Milano, agente della polizia locale muore durante un inseguimento

Dalla pagina Facebook di Francesco Imprezzabile

Un agente della polizia locale di Milano è morto nella serata di ieri durante un inseguimento iniziato dopo che un’auto non si era fermata a un posto di blocco. La vittima è Francesco Imprezzabile, 35 anni, originario di Mazara del Vallo, in provincia di Trapani, in servizio al Comando di Zona 4.

L’episodio è avvenuto intorno alle 21.30 nella zona di Ponte Lambro, alla periferia sud-est della città, durante un servizio di controllo congiunto tra polizia locale e agenti del commissariato Mecenate della polizia di Stato. Secondo le prime ricostruzioni, il conducente dell’auto avrebbe accelerato e ignorato l’alt invece di fermarsi al controllo, dando il via a un inseguimento ad alta velocità. Imprezzabile si è lanciato sulla sua moto di servizio insieme ad altri colleghi e alle pattuglie della polizia di Stato, seguendo il veicolo per circa un chilometro fino a via Milano, nel territorio comunale di Peschiera Borromeo, lungo una strada che costeggia il fiume Lambro e la pista dell’aeroporto di Linate.

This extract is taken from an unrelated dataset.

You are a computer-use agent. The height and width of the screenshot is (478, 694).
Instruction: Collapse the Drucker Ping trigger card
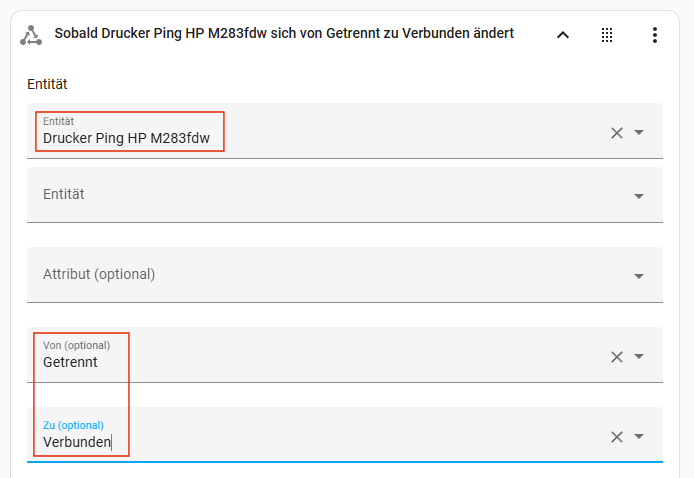coord(563,35)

In quel tratto l’agente ha perso il controllo della motocicletta, schiantandosi sull’asfalto. Non si esclude l’ipotesi di un contatto con il Suv in fuga, ma la dinamica esatta è ancora oggetto di accertamento da parte degli investigatori. Sul posto sono intervenuti tre equipaggi del 118 in codice rosso, con automedica, ambulanza ed elisoccorso, oltre a colleghi della polizia locale di Milano e Peschiera Borromeo, polizia di Stato e carabinieri. Trasportato in elicottero all’ospedale Niguarda, dove è arrivato intorno alle 22.30 sotto un forte temporale, il 35enne è morto poco dopo a causa delle gravi lesioni riportate, tra cui un trauma cranico e toracico.

È ora caccia al conducente dell’auto, che dopo l’incidente ha continuato la fuga senza fermarsi a prestare soccorso. Gli investigatori stanno cercando di stabilire se l’agente sia caduto autonomamente o se vi sia stato un urto diretto con il veicolo.La notizia ha suscitato profondo cordoglio tra i colleghi e sui social, dove Imprezzabile contava circa 5mila follower. In un post pubblicato lo scorso 23 maggio, accompagnato da una foto in sella alla moto di servizio, l’agente aveva scritto: «Indossare questa divisa non è solo un lavoro, è una responsabilità. Non è un mestiere qualunque: è vocazione, passione e senso del dovere».